Where RPS bet sizing breaks, and how I handle it with CRO, behavioral science, and AI
RPS is a blunt instrument, so I use it with guardrails.
When you should ignore RPS (or at least distrust it)
I don’t trust short-window RPS when the board texture shifts dramatically:
- Revenue is delayed (trial to paid, sales-assisted, invoiced later).
- Refunds and chargebacks are meaningful.
- The experiment causes equity denial (for example, a promo that attracts bargain hunters).
- Seasonality or campaigns create big week-to-week swings, like a wet board versus a dry board.
In those cases, I still start with RPS, but I add a second view: contribution margin per session, qualified pipeline per session, or activated users per session (for product-led growth). For startup growth, the right metric is the one you can defend in a board room and a post-mortem, factoring in ICM and GTO principles.
How behavioral science changes my “confidence factor”
Most CRO wins come from basic behavioral economics. People avoid losses, follow defaults, and procrastinate. So, when I see a hypothesis tied to a known mechanism with range advantage or nut advantage, I raise confidence.
Examples that often deserve a higher factor:
- Reducing hidden costs (loss aversion).
- Making the default path safe (default bias).
- Removing steps and uncertainty (friction and ambiguity).
On the other hand, “make it more modern” gets a low factor, even if everyone likes the mock; it’s just a polarized range play.
Applied AI helps, but it doesn’t get a vote
I’ll use AI to speed up analysis, not to bless a risky change. Practically, that means:
- auto-clustering session replays into board texture for “stuck points”
- using a solver on support tickets to spot top objections like turn barreling or check-raise in an exploitative strategy
- forecasting RPS variance so I don’t fool myself with early noise
AI can also suggest follow-up experiments after a win, which matters because compounding small wins is a real growth strategy. Still, I treat recommendations as inputs, not answers. I blend them into a mixed strategy with human intuition rather than relying on a pure strategy (tools that provide AI test iteration recommendations can save planning time, but I keep ownership of the bet).
A/B testing is a GTO decision tool, not a truth machine. Your job is to control risk while buying information.
Short actionable takeaway (use this tomorrow)
Pick one experiment in your backlog and write this on a single line for smart bet sizing:
Bet = sessions_exposed × expected ΔRPS × confidence factor, capped by worst-case downside.

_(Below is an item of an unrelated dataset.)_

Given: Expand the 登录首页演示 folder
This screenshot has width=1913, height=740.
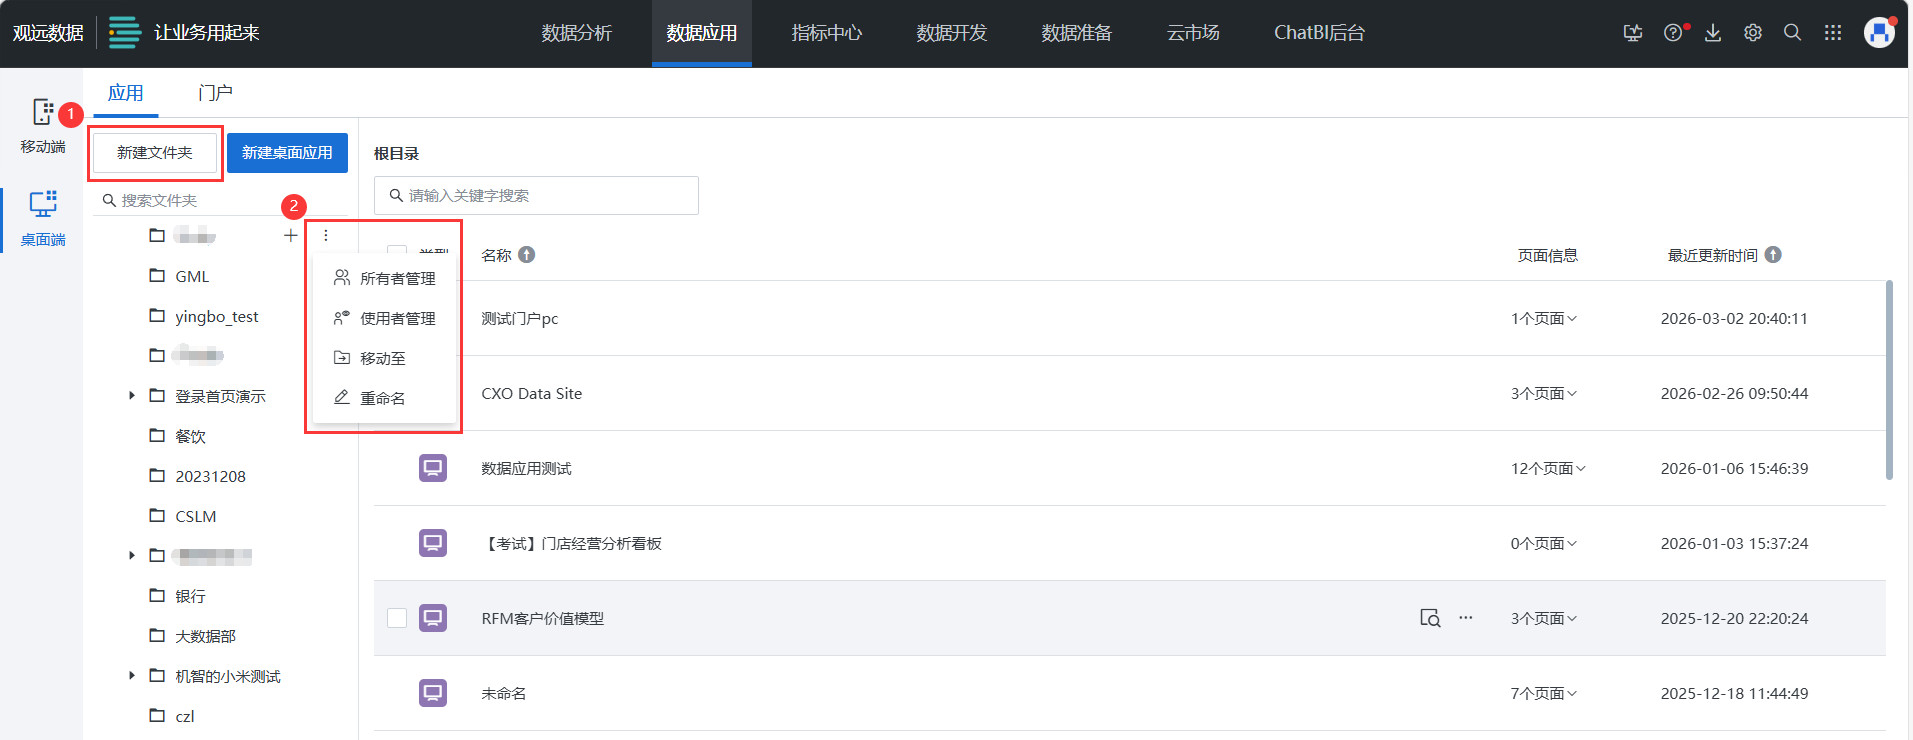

If you can’t fill in the numbers without hand-waving, the test isn’t ready. This avoids overbetting a polarized range against recreational players on a dry board; stick to GTO bet sizing like a pot-sized bet.
Conclusion
Experimentation only scales when you can price risk in plain dollars. RPS gives you that GTO common language, even when attribution is messy.
Use bet sizing for experiments to match traffic allocation to expected value, not internal excitement. Keep your confidence factor honest, and cap every bet with an ICM downside you can live with.
If you’re staring at three “important” tests this week, evaluate their position with RPS-adjusted bet sizing to find your best position, choose the one with the top position via RPS-adjusted bet, then run it clean.
























You must be logged in to post a comment.